I don't know enough about the CFAA to say whether providing the tools to exceed authorized access counts as an additional violation. But it would be reasonable to assume that creating the tools required (sporadic) efforts to exceed authorized access.




TBH, the CFAA scares me. While it isn't used to the full potential, it makes a vast amount of normal internet activity a felony, which then allows those in charge to pick off who they want as long as they don't incur too much outrage.


What normal internet activity does CFAA make a felony?


According to Sen. Ron Wyden (D-Ore.), the current incarnation of CFAA would make a mere violation of a website’s terms of service, like lying about your age on Facebook a felony.[1]

Another practice would be changing the '1' to a '2' in the URL http://www.example.com/1.pdf, since the computer running www.example.com is a 'protected computer', and you didn't get authorization to access 2.pdf on the server.

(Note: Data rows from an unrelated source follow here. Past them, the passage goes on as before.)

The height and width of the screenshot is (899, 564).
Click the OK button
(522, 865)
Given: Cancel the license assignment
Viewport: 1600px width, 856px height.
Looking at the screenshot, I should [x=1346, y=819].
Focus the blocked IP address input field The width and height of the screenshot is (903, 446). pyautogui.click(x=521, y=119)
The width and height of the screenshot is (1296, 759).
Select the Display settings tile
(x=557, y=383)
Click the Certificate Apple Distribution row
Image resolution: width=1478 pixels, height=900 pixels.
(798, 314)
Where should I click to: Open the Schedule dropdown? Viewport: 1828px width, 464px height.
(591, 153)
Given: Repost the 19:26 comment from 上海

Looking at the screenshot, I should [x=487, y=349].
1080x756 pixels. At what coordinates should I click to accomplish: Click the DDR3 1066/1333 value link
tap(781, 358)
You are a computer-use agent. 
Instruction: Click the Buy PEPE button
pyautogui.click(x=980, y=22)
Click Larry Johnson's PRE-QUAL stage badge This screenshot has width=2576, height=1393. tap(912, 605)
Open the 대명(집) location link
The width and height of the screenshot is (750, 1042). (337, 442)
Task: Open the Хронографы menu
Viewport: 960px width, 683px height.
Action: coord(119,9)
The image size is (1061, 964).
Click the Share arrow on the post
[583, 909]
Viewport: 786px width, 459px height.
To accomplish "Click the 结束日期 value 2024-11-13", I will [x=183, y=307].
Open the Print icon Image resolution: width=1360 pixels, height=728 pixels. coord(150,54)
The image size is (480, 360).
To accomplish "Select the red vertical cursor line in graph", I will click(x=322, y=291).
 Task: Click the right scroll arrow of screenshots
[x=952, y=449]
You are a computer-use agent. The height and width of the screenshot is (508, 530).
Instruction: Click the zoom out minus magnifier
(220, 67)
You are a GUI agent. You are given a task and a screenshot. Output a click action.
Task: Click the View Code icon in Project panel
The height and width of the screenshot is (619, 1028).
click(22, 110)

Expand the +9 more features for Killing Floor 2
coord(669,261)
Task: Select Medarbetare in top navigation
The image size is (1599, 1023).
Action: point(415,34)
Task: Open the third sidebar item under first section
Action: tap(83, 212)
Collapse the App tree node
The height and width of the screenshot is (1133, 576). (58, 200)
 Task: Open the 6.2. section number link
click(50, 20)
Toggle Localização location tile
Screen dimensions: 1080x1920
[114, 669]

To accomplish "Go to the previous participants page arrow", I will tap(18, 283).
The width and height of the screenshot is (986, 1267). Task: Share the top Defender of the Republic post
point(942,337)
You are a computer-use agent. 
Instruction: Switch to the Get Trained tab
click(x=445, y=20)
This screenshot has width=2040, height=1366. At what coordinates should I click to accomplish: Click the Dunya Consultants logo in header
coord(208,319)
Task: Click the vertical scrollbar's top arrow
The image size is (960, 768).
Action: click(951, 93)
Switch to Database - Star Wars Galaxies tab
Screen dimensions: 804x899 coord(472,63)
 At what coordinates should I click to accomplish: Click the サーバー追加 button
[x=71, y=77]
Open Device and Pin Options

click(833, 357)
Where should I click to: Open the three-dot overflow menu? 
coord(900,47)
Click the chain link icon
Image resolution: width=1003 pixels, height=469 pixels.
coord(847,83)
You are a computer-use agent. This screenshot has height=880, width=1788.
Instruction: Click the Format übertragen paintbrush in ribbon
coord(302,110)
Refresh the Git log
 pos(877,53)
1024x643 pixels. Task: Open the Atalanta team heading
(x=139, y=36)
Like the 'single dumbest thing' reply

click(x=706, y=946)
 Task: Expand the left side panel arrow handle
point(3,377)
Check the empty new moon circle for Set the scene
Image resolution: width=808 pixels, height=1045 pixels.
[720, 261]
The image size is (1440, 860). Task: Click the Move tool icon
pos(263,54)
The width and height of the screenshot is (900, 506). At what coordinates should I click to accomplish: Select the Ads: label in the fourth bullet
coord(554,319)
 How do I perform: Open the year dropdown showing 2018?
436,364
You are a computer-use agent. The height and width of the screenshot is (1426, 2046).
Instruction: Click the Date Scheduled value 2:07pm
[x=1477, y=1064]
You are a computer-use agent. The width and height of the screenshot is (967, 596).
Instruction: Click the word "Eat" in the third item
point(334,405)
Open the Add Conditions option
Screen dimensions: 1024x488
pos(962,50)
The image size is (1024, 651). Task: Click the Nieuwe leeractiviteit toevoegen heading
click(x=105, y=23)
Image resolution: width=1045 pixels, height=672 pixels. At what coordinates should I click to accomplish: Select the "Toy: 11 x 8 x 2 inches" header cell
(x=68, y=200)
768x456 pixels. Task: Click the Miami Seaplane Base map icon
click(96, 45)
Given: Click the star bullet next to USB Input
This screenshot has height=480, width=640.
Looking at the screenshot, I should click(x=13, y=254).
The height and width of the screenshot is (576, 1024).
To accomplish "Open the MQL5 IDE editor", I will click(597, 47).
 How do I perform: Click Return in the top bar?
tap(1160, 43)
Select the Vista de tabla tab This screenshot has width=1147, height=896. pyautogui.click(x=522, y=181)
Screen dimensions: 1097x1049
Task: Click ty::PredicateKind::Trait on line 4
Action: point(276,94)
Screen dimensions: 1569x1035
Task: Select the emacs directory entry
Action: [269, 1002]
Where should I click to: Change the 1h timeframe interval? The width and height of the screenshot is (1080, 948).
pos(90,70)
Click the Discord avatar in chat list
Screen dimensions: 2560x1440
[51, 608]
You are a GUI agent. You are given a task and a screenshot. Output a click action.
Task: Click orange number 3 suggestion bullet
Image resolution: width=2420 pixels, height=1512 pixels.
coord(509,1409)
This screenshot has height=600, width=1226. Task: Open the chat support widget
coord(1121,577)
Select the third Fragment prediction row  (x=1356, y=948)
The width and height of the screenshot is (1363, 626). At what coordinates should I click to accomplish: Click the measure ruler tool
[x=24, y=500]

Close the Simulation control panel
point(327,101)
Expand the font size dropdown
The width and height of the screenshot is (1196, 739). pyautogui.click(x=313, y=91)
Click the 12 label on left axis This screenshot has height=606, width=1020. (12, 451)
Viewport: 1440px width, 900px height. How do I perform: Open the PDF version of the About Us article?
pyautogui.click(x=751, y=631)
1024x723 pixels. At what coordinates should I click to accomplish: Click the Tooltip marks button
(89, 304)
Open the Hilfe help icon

"Protected computer" is basically any server. The CFAA defines it as any computer used or affecting "interstate or foreign commerce", which works out to be most of the internet, thanks to CDNs and the practice of centralized data-centers.[2]

[1]http://www.huffingtonpost.com/2015/01/20/obama-hackers_n_651... [2]https://www.law.cornell.edu/uscode/text/18/1030


Connecting to a website when the owner has not specifically invited you to do so is technically an offence under the CFAA.